§ **Assignment**: Could you set down exactly the lines of the data below, starting at the one that holds "Task: Expand the" and ending at the one that holds "The height and width of the screenshot is (706, 1503).", both included, and only those?

§ **Data to examine**:

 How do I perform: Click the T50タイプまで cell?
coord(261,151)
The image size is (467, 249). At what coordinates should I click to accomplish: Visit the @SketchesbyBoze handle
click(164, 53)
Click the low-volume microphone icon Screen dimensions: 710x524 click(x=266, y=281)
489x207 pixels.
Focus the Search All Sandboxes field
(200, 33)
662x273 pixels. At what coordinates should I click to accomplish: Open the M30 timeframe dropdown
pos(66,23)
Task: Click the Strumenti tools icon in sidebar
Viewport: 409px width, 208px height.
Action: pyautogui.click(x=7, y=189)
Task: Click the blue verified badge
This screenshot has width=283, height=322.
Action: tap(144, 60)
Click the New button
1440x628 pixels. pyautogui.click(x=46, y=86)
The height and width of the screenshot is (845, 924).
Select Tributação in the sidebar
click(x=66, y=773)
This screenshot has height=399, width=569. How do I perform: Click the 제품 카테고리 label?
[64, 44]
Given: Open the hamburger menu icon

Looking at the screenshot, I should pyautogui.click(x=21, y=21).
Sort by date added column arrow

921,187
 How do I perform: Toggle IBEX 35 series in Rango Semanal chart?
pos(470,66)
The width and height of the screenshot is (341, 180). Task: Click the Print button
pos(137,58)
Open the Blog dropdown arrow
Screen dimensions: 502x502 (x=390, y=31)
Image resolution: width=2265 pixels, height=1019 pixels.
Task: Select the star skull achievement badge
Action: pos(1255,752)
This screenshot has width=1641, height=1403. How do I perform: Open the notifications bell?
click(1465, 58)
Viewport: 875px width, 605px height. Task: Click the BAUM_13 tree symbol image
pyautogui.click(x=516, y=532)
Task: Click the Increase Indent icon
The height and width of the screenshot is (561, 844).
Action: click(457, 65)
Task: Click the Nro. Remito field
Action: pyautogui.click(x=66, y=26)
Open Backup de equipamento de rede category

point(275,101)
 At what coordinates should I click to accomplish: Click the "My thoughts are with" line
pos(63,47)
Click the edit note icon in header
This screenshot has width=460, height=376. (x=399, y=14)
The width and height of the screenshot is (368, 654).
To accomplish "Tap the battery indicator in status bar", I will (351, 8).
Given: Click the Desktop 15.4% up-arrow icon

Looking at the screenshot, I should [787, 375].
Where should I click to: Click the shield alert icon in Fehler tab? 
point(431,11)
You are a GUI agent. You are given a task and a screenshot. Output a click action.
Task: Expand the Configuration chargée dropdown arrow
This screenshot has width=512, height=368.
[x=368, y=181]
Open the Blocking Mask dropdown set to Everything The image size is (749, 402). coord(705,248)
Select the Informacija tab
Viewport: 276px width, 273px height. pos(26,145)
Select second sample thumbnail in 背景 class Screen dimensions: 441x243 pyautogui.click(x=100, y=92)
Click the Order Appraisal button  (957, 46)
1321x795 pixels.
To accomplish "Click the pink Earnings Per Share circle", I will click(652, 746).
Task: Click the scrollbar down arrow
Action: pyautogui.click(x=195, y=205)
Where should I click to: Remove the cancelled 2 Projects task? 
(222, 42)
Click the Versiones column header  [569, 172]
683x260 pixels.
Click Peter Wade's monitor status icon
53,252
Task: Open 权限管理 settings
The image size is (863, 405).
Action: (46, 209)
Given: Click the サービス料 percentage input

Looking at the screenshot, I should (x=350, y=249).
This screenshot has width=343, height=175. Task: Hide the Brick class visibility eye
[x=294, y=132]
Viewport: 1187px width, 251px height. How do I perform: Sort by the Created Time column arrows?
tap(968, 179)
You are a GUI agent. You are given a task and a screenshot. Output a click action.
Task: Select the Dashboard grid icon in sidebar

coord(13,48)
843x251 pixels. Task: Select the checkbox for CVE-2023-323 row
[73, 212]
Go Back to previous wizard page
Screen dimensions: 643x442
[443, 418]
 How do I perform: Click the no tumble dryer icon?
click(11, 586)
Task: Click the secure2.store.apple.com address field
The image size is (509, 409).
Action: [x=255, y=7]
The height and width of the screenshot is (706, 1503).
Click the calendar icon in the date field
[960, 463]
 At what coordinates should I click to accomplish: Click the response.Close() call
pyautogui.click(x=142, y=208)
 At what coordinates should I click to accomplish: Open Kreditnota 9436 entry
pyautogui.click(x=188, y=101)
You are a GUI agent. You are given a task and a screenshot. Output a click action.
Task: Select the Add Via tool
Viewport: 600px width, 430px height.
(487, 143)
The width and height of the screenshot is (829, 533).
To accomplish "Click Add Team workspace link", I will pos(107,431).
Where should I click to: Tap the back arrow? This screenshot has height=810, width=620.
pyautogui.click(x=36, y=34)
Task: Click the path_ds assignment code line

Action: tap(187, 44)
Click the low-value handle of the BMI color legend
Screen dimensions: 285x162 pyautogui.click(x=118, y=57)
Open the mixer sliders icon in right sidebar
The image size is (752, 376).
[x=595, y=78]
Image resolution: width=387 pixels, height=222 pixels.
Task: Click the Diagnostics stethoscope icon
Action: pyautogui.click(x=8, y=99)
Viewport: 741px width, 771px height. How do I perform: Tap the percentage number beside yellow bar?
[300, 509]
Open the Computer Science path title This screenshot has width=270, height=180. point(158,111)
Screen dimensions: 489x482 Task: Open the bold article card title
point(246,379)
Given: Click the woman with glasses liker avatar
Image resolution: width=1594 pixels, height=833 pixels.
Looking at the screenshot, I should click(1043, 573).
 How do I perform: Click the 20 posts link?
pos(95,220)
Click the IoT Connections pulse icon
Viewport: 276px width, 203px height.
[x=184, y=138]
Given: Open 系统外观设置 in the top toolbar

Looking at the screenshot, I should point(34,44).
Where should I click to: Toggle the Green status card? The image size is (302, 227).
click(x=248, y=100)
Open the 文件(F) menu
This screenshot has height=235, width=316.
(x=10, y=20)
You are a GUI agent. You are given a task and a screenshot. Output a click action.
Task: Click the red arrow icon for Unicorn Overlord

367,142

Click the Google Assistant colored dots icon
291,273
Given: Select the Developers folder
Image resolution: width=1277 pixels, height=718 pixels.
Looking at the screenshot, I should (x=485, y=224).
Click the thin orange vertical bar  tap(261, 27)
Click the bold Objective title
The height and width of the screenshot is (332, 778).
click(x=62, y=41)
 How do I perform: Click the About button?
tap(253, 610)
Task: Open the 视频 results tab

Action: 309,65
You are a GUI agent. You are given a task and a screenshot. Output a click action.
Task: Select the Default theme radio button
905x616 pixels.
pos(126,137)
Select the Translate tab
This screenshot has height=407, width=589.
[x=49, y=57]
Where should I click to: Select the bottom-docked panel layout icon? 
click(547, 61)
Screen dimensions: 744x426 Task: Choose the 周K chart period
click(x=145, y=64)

§ **Result of this task**:
Task: Expand the Configuration chargée dropdown arrow
This screenshot has width=512, height=368.
[x=368, y=181]
Open the Blocking Mask dropdown set to Everything The image size is (749, 402). coord(705,248)
Select the Informacija tab
Viewport: 276px width, 273px height. pos(26,145)
Select second sample thumbnail in 背景 class Screen dimensions: 441x243 pyautogui.click(x=100, y=92)
Click the Order Appraisal button  (957, 46)
1321x795 pixels.
To accomplish "Click the pink Earnings Per Share circle", I will click(652, 746).
Task: Click the scrollbar down arrow
Action: pyautogui.click(x=195, y=205)
Where should I click to: Remove the cancelled 2 Projects task? 
(222, 42)
Click the Versiones column header  [569, 172]
683x260 pixels.
Click Peter Wade's monitor status icon
53,252
Task: Open 权限管理 settings
The image size is (863, 405).
Action: (46, 209)
Given: Click the サービス料 percentage input

Looking at the screenshot, I should (x=350, y=249).
This screenshot has width=343, height=175. Task: Hide the Brick class visibility eye
[x=294, y=132]
Viewport: 1187px width, 251px height. How do I perform: Sort by the Created Time column arrows?
tap(968, 179)
You are a GUI agent. You are given a task and a screenshot. Output a click action.
Task: Select the Dashboard grid icon in sidebar

coord(13,48)
843x251 pixels. Task: Select the checkbox for CVE-2023-323 row
[73, 212]
Go Back to previous wizard page
Screen dimensions: 643x442
[443, 418]
 How do I perform: Click the no tumble dryer icon?
click(11, 586)
Task: Click the secure2.store.apple.com address field
The image size is (509, 409).
Action: [x=255, y=7]
The height and width of the screenshot is (706, 1503).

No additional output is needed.